Snazzy. Lets also see how JAG’s effective sample size estimate compares to our own:

In [12]:
c(
    SS = nrow(binom_jags),
    ESS_y = effective_sample_size(binom_jags$y),
    ESS_theta = effective_sample_size(binom_jags$theta)
)
SS
1e+05
ESS_y
110837.406672068
ESS_theta
110506.375716026

Clever girl! Those effective sample sizes are as big as the actual sample sizes. Lets take a look at JAG’s autocorrelation:

In [13]:
acf(binom_jags$theta)

Rather, the lack of it. Compare that to ours:

In [14]:
acf(beta_binom$theta)

It looks like JAGS wasn’t Gibbs sampling here at all. Instead, it identified the $\theta$-$y$ pair as conjugate priors that it could sample from jointly, rather than iteratively sampling between them. That sort of trick can be a boon for performance (particularly in effective sample size), especially when a model contains a lot of conjugate pairs. But it only works when there are conjugate priors with a distribution JAGS recognizes.

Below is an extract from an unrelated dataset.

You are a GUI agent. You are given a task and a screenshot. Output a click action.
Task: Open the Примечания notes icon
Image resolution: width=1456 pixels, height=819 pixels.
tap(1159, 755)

rmutil of course lets us sample from the BetaBinomial as well, but it only lets us sample the y. Doing that of course gives us zero autocorrelation as well:

In [15]:
system.time(acf(rbetabinom(1e5, 20, 0.6, 5)))
   user  system elapsed 
 15.329   0.000  15.379 

Note how much faster JAGS was for the same number of samples, with the bonus of returning theta as well! And being far more flexible. JAGS is a solid piece of software.

NIMBLE is probably similar, with the advantage of letting you define your own distributions and samplers for them, in case performance is important and you happen to know something NIMBLE does not $-$ which could often be the case when you get creative.